Excerpt provided –

BEGIN

Initialize and Fetch Data from MetaTrader 5: Function fetch_mt5_data initializes MT5, fetches the data for the given symbol, timeframe, and number of bars, then returns a data frame with the open, high, low, and close columns.

# Step 2: Initialize and fetch data from MetaTrader 5
def fetch_mt5_data(symbol, timeframe, bars):
    if not mt5.initialize():
        print("MT5 initialization failed")
        return None

    timeframe_dict = {
        'M1': mt5.TIMEFRAME_M1,
        'M5': mt5.TIMEFRAME_M5,
        'M15': mt5.TIMEFRAME_M15,
        'H1': mt5.TIMEFRAME_H1,
        'D1': mt5.TIMEFRAME_D1
    }

    rates = mt5.copy_rates_from_pos(symbol, timeframe_dict[timeframe], 0, bars)
    mt5.shutdown()

    df = pd.DataFrame(rates)
    df['time'] = pd.to_datetime(df['time'], unit='s')
    df.set_index('time', inplace=True)
    return df[['open', 'high', 'low', 'close']]

# Fetch data
data = fetch_mt5_data('EURUSD', 'H1', 80000)

Prepare Forecasting Data Using Sliding Window: The function prepare_forecasting_data creates the dataset using a sliding window approach, generating sequences of historical data (X) and the corresponding future data (y).

# Step 3: Prepare forecasting data using sliding window
def prepare_forecasting_data(data, seq_length, pred_length):
    X, y = [], []
    for i in range(len(data) - seq_length - pred_length):
        X.append(data.iloc[i:(i + seq_length)].values)
        y.append(data.iloc[(i + seq_length):(i + seq_length + pred_length)].values)
    return np.array(X), np.array(y)

seq_length = 168  # 1 week of hourly data
pred_length = 24  # Predict next 24 hours

X, y = prepare_forecasting_data(data, seq_length, pred_length)

END

Data below –
BEGIN

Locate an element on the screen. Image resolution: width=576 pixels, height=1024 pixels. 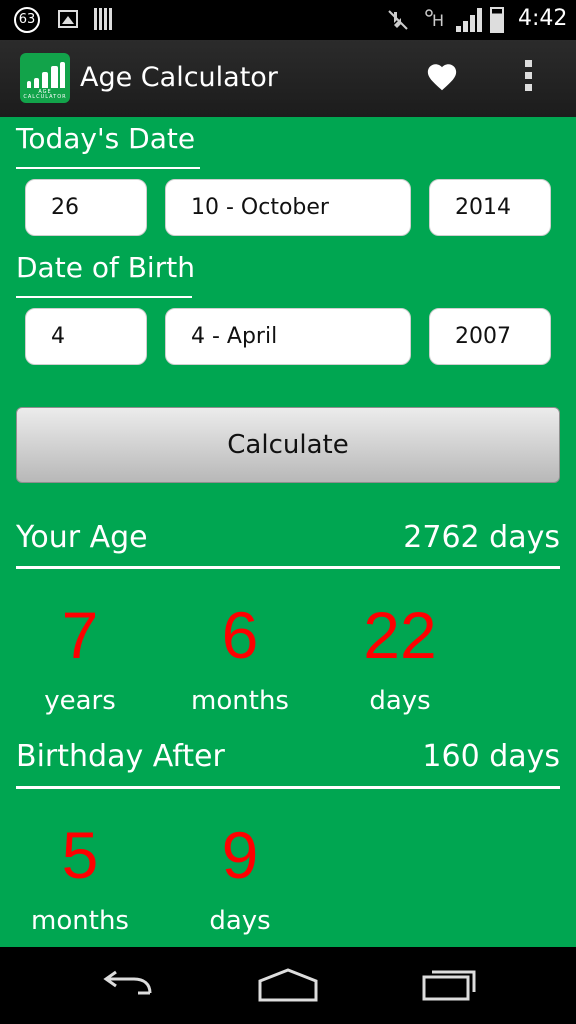
today-day-field: 26 is located at coordinates (86, 208).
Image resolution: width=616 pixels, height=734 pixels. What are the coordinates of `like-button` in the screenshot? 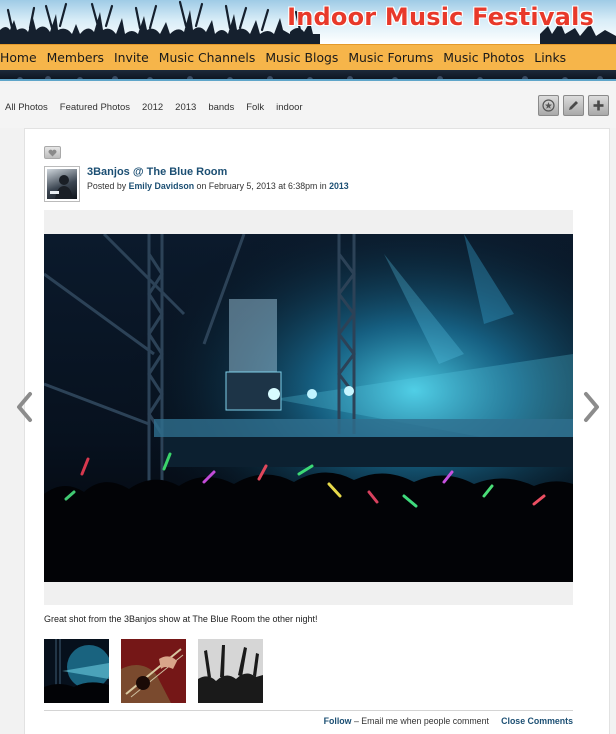 It's located at (52, 152).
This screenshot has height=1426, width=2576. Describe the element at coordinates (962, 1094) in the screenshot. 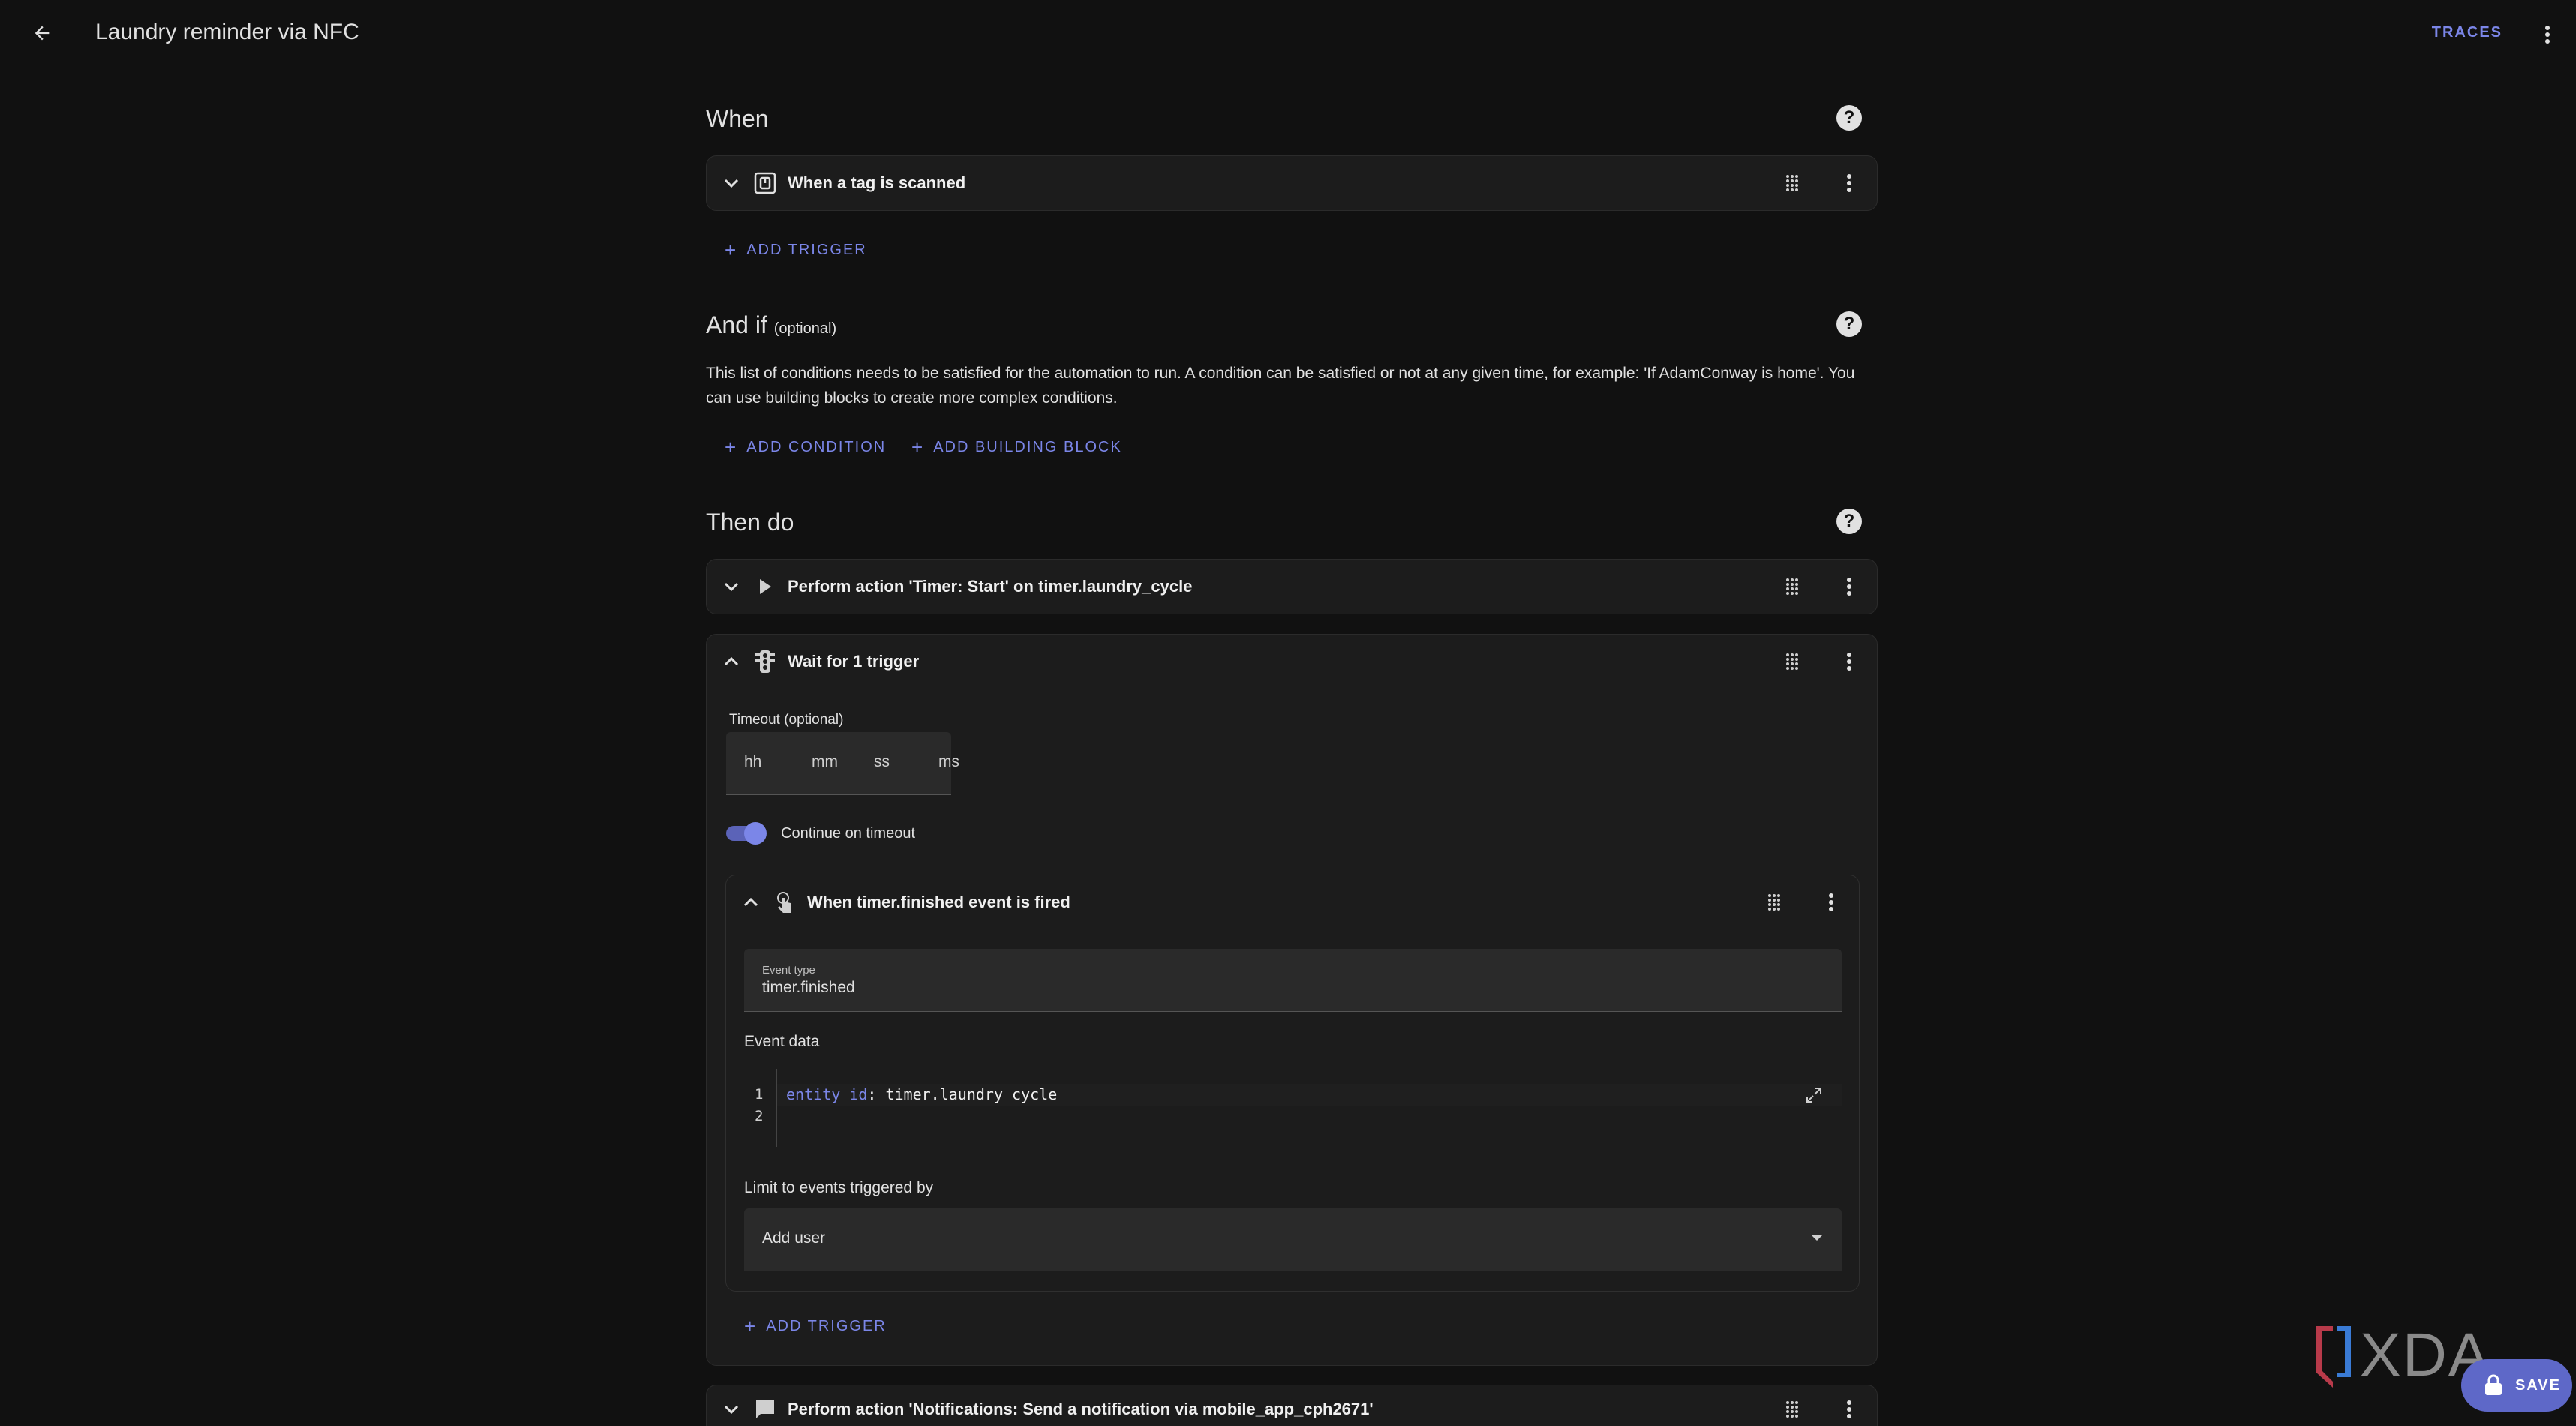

END

Written task 1 –
Return the stretch of the MetaTrader 5 excerpt from "df.set_index('time', inplace=True)" through "X.append(data.iloc[i:(i + seq_length)].values)", copied word for word.
Written task 2 –
In the MetaTrader 5 excerpt, what value is seq_length set to, and what does its comment say that value represents?
The lines above play no part in this work.

Written response 1 –
df.set_index('time', inplace=True)
    return df[['open', 'high', 'low', 'close']]

# Fetch data
data = fetch_mt5_data('EURUSD', 'H1', 80000)

Prepare Forecasting Data Using Sliding Window: The function prepare_forecasting_data creates the dataset using a sliding window approach, generating sequences of historical data (X) and the corresponding future data (y).

# Step 3: Prepare forecasting data using sliding window
def prepare_forecasting_data(data, seq_length, pred_length):
    X, y = [], []
    for i in range(len(data) - seq_length - pred_length):
        X.append(data.iloc[i:(i + seq_length)].values)

Written response 2 –
It is set to 168, which the comment describes as one week of hourly data.